[Collected data]
========================
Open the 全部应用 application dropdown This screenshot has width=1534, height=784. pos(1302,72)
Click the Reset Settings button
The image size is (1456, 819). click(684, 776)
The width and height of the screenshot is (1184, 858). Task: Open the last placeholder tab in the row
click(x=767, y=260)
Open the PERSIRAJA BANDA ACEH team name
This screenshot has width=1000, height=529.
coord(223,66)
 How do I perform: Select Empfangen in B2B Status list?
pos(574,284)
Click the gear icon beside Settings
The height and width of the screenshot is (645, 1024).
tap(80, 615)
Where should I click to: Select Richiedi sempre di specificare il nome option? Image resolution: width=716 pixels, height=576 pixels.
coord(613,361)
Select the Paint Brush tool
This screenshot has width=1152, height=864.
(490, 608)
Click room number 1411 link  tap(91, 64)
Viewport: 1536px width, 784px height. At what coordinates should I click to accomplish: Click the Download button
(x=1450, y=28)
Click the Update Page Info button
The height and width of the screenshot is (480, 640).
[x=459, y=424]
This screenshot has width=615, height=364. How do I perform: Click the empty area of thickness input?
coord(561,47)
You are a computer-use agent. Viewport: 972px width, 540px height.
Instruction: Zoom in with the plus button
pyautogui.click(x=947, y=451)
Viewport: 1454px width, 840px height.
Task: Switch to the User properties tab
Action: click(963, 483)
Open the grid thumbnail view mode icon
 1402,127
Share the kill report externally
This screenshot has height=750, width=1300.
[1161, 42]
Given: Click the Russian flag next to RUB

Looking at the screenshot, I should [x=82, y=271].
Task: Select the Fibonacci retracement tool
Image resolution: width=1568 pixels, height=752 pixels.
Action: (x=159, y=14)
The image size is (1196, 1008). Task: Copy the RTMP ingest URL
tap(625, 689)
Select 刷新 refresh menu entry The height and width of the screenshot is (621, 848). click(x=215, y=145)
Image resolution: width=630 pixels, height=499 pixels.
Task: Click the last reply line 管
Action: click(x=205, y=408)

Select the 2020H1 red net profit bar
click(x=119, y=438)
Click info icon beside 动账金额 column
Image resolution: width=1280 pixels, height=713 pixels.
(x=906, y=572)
========================
--- Requirements ---
Please return every line of the material above unchanged, character for character.

--- Problem solution ---
Open the 全部应用 application dropdown This screenshot has width=1534, height=784. pos(1302,72)
Click the Reset Settings button
The image size is (1456, 819). click(684, 776)
The width and height of the screenshot is (1184, 858). Task: Open the last placeholder tab in the row
click(x=767, y=260)
Open the PERSIRAJA BANDA ACEH team name
This screenshot has width=1000, height=529.
coord(223,66)
 How do I perform: Select Empfangen in B2B Status list?
pos(574,284)
Click the gear icon beside Settings
The height and width of the screenshot is (645, 1024).
tap(80, 615)
Where should I click to: Select Richiedi sempre di specificare il nome option? Image resolution: width=716 pixels, height=576 pixels.
coord(613,361)
Select the Paint Brush tool
This screenshot has width=1152, height=864.
(490, 608)
Click room number 1411 link  tap(91, 64)
Viewport: 1536px width, 784px height. At what coordinates should I click to accomplish: Click the Download button
(x=1450, y=28)
Click the Update Page Info button
The height and width of the screenshot is (480, 640).
[x=459, y=424]
This screenshot has width=615, height=364. How do I perform: Click the empty area of thickness input?
coord(561,47)
You are a computer-use agent. Viewport: 972px width, 540px height.
Instruction: Zoom in with the plus button
pyautogui.click(x=947, y=451)
Viewport: 1454px width, 840px height.
Task: Switch to the User properties tab
Action: click(963, 483)
Open the grid thumbnail view mode icon
 1402,127
Share the kill report externally
This screenshot has height=750, width=1300.
[1161, 42]
Given: Click the Russian flag next to RUB

Looking at the screenshot, I should [x=82, y=271].
Task: Select the Fibonacci retracement tool
Image resolution: width=1568 pixels, height=752 pixels.
Action: (x=159, y=14)
The image size is (1196, 1008). Task: Copy the RTMP ingest URL
tap(625, 689)
Select 刷新 refresh menu entry The height and width of the screenshot is (621, 848). click(x=215, y=145)
Image resolution: width=630 pixels, height=499 pixels.
Task: Click the last reply line 管
Action: click(x=205, y=408)

Select the 2020H1 red net profit bar
click(x=119, y=438)
Click info icon beside 动账金额 column
Image resolution: width=1280 pixels, height=713 pixels.
(x=906, y=572)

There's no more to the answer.